JAKARTA, KOMPAS.com - Belakangan ini sejumlah daerah mengalami konflik antara masyarakat pendukung dan penolak gerakan #2019GantiPresiden.
Aparat keamanan pun sampai harus membubarkan atau membatalkan kegiatan ini untuk menekan potensi konflik yang berkepanjangan di dalam masyarakat.
Gerakan ini seperti koin dengan dua sisi berbeda.
Ada pihak yang menganggap gerakan ini sebagai ekspresi politik yang wajar. Di sisi lain, ada pihak yang melihat gerakan ini cenderung mengkhawatirkan.
Baca juga: PKS Anggap Gerakan #2019GantiPresiden Proses Alamiah di Masyarakat
Di kalangan parpol, Gerindra melihat keberadaan #2019GantiPresiden merupakan perbedaan pendapat yang patut dihargai.
Sekjen Gerindra Ahmad Muzani mengungkapkan gerakan ini sederajat dengan gerakan mendukung Presiden Joko Widodo dua periode.
"Ya boleh-boleh saja gitu. Ekspresi itu akan diwujudkan dalam banyak bentuk. Ada yang bentuknya lagu, macam-macam, kita mau kemana arahnya kan? Memuji Pak Jokowi boleh, mengritik Pak Jokowi boleh. Memuji Pak Prabowo boleh, mengkritik Pak Prabowo boleh. Kan sama-sama," kata Muzani di Kompleks Parlemen, Jakarta, Senin (27/8/2018).
Baca juga: Penolak #2019GantiPresiden Diminta Sampaikan Aspirasi dengan Tertib
Hal senada juga diungkapkan Sekjen PKS Mustafa Kamal. Ia melihat gerakan itu merupakan proses alamiah yang berkembang di masyarakat. Gerakan ini merupakan ekspresi politik masyarakat yang patut dihormati.
"Tentu saja merupakan proses yang alamiah dan kultural dari masyarakat yang berkembang kita hormati, kita hargai," kata Kamal di Hotel Aston, Jakarta, Senin (27/8/2018).
Gerakan ini dinilainya bisa menghadirkan harapan baru bagi Indonesia untuk menjadi lebih baik.
Pendapat berbeda juga dihadirkan oleh parpol lainnya, seperti PDI-P dan PSI. Sekjen PDI-P Hasto Kristiyanto menyesalkan gerakan seperti ini menimbulkan persoalan di akar rumput. Ia berharap kejadian seperti ini tak terulang lagi.

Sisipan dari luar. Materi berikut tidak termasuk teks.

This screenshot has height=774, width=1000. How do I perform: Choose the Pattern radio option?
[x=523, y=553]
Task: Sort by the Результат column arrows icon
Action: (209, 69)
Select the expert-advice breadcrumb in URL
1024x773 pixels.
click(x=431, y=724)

Menurut dia, gerakan seperti itu cenderung tak sesuai dengan budaya ketimuran masyarakat Indonesia.
"Apalagi kadang-kadang, karena ketidakmampuan untuk melakukan sosialisasi terhadap pasangan calon kemudian muncul gerakan-gerakan yang kurang positif itu kan sangat disayangkan," ujarnya di Rumah Cemara 19, Menteng, Jakarta, Senin (27/8/2018).
Baca juga: Gerakan #2019GantiPresiden Dinilai Konstitusional, tetapi Polisi Berhak Melarang
Sementara itu, Sekjen PSI Raja Juli Antoni melihat aksi ini cenderung mengarah pada kampanye hitam dan rentan memancing provokasi.
"Mulai kampanye positif. Misalkan dengan membuat tagar #2019PrabowoPresiden #2019PASmenang dan lain sebagainya yang tentu lebih mendidik masyarakat," kata dia dalam keterangan tertulisnya, Senin (27/8/2018).